++++ Source material

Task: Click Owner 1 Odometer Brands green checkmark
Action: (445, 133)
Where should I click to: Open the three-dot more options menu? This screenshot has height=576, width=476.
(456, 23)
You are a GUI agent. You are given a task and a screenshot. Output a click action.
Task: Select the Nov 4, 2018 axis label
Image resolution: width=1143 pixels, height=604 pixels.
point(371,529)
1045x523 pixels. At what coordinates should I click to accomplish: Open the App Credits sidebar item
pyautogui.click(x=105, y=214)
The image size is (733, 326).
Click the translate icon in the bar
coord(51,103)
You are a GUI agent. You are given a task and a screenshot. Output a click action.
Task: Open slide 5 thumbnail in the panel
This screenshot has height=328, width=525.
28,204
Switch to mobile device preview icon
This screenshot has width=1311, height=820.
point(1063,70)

++++++++
++++ Source material

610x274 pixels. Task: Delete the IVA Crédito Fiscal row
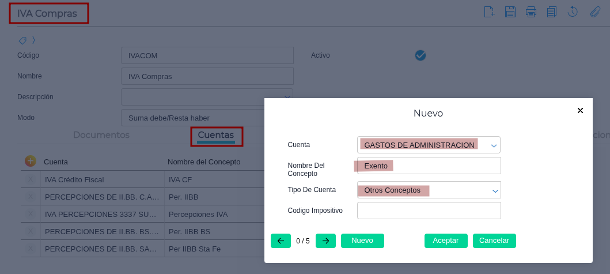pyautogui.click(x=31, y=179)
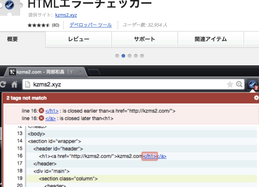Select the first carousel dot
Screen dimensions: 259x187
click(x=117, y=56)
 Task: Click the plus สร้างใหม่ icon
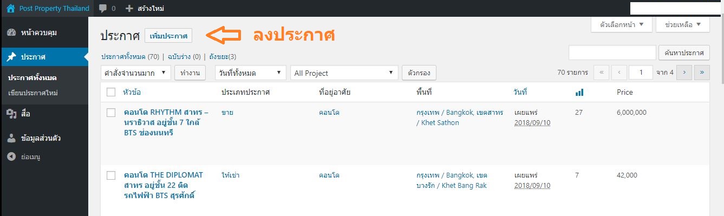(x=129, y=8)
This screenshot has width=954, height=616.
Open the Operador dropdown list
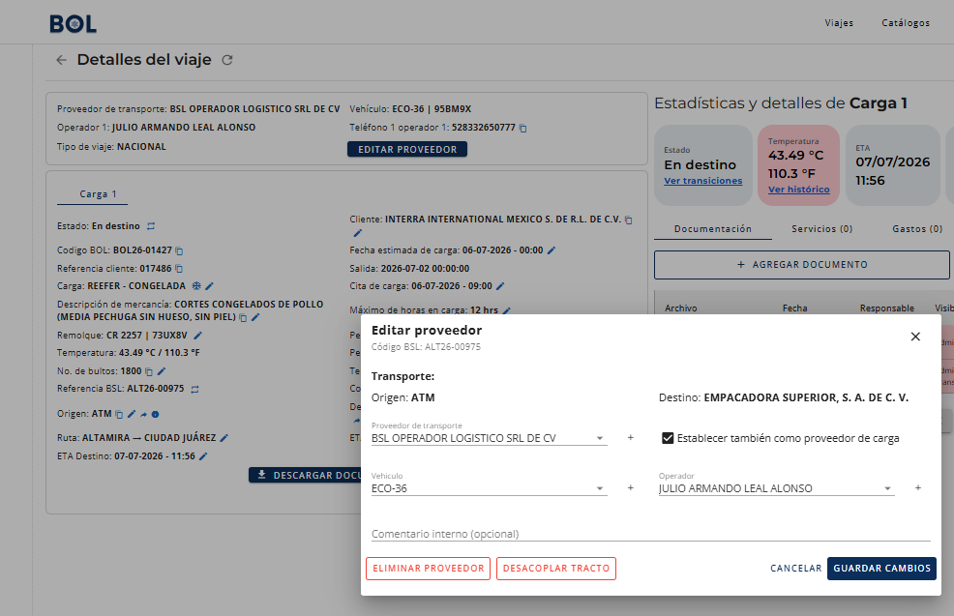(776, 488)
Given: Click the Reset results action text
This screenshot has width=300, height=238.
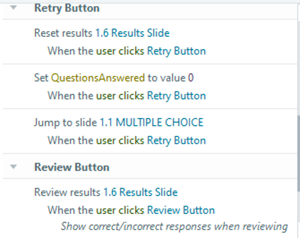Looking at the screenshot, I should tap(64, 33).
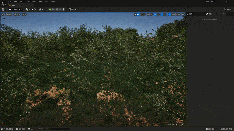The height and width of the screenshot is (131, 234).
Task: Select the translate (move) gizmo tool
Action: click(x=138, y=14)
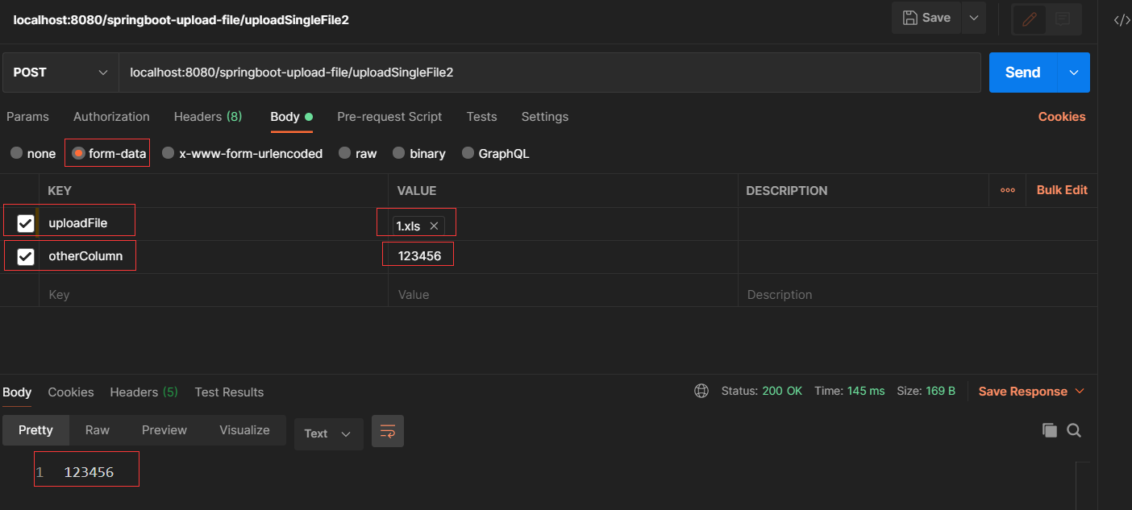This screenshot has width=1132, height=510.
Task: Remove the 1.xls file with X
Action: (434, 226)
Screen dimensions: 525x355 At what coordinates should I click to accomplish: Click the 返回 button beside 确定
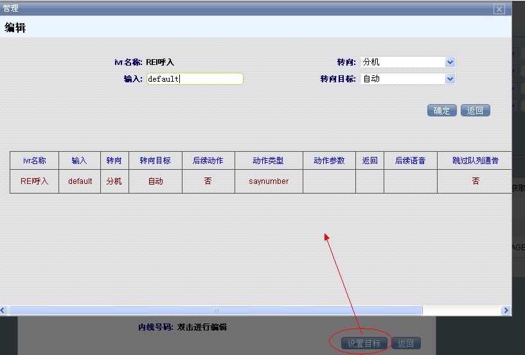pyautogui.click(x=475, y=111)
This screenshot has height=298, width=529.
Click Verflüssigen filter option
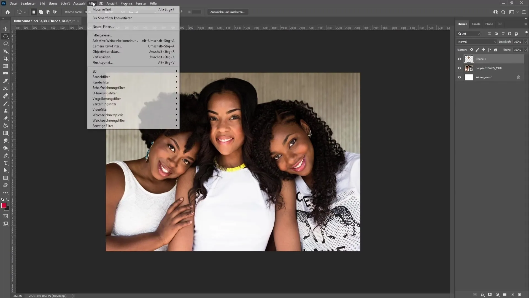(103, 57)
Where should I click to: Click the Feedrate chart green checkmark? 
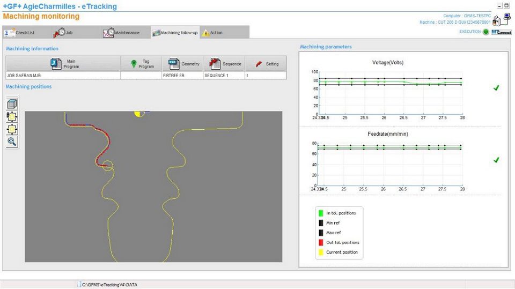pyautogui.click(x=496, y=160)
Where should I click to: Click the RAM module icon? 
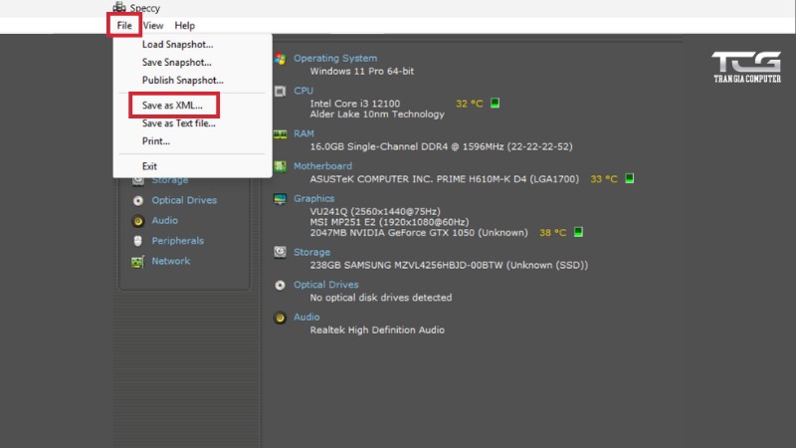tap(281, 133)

++++++++

### What to do
What you return must match, character for character, the lines above from the one with "This screenshot has width=954, height=616." through the one with "Given: Click the Reset results action text", minus any pictures.

### Solution to the problem
This screenshot has width=954, height=616.
Open the Operador dropdown list
(776, 488)
Given: Click the Reset results action text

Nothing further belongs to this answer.